Feb 27, 2005 08:44
This is going to be one of my few public entries because it's something I want everyone to see, even if they aren't on my friends list. Odds are I'll become very anxious while writing it, but I believe it's something I need to do.
I want to apologize to everyone, and yes, I do mean everyone since I don't think there's a person I'm not guilty of doing this to. I know it's a bit late for me to be saying this, and in some cases it's too late, but better said that never said at all.
I've been so self centered lately and it took some conversations and some serious thinking to realize it. I got into a lot of arguments with people about how people weren't doing enough to help me out with my problems. But after really thinking about it, I realized a lot of people were doing more than enough to help me. I guess I just ignored the one main people thing were doing that kept me going: just being there for me and caring about what happened to me.
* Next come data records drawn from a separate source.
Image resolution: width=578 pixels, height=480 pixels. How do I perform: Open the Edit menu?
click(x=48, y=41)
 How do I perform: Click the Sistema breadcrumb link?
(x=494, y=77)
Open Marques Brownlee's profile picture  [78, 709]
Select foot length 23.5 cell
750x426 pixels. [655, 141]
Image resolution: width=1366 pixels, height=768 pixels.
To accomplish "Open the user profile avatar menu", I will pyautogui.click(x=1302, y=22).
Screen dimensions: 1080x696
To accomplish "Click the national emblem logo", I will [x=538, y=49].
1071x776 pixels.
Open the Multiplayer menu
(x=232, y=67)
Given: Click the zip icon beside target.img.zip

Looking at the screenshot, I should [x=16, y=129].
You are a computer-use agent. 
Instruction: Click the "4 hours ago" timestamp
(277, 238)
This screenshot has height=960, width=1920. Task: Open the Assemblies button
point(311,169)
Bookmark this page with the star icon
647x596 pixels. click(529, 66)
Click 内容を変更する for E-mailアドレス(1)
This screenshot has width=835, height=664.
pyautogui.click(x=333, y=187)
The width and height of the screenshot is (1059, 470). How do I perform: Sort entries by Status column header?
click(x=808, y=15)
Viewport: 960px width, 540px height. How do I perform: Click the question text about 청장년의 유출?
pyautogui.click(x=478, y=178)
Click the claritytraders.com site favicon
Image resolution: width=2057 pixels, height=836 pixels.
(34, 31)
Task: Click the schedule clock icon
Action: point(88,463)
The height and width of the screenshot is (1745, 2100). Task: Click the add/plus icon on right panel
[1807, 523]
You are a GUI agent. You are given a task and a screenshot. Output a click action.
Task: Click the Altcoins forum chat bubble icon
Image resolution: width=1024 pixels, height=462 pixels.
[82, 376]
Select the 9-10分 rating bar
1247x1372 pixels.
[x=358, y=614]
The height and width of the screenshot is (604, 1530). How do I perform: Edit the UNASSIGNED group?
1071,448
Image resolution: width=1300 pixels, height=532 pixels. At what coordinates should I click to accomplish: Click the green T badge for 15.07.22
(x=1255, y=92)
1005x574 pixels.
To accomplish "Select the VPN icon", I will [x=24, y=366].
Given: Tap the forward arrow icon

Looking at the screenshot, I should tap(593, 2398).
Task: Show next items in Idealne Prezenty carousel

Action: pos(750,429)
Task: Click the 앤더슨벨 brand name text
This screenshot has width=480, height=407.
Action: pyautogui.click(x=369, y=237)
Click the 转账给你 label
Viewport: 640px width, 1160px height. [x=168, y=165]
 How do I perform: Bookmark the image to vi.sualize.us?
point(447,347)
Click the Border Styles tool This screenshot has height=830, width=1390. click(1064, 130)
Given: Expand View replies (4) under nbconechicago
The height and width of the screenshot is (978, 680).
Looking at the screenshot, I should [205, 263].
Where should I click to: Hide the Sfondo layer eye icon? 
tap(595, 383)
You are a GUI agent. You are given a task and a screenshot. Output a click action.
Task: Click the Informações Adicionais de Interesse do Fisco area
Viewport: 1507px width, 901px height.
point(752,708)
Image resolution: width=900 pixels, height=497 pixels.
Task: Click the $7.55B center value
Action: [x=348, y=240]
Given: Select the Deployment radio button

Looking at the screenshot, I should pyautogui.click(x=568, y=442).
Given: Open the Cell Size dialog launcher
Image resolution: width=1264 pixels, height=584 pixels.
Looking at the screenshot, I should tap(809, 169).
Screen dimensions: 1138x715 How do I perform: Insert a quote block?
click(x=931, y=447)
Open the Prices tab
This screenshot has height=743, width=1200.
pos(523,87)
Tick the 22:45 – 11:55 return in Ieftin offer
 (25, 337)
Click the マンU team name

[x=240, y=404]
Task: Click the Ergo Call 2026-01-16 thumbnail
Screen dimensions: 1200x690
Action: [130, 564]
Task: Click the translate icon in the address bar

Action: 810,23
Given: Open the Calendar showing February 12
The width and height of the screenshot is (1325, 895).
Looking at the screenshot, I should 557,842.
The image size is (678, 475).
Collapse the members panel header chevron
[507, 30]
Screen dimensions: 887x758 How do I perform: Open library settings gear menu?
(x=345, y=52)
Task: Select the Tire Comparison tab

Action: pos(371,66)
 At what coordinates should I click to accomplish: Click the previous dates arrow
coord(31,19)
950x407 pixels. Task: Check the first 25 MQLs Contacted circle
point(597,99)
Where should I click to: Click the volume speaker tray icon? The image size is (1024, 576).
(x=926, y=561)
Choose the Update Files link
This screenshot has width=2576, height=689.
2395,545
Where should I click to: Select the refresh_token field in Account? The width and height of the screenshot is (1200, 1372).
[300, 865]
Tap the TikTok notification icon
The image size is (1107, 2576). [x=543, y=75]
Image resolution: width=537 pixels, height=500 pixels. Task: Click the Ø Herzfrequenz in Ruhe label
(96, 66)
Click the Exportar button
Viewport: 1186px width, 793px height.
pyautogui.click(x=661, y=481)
I think at the time I was just frustrated that very little was being done so I ended up taking it out on the people who were trying to help but didn't know what to do. The fear and the frustration of everyone else just got to me and I started convincing myself that no one could help me and that I was alone in it all. I didn't see the people around me trying to help out; I just put myself in my own little world. I finally realized I did need that help and with a lot of people, it was gone. I really apologize for doing that, it wasn't something I should have done. Thanks to everyone who did try to help me at one point and special thanks to the people who put up with all the way through it and are still there. I'll try to be a little less self centered with it and try to keep more hope to keep me positive.
I really hope this makes sense as to what I'm trying to say; it made more sense in my head then putting it down here.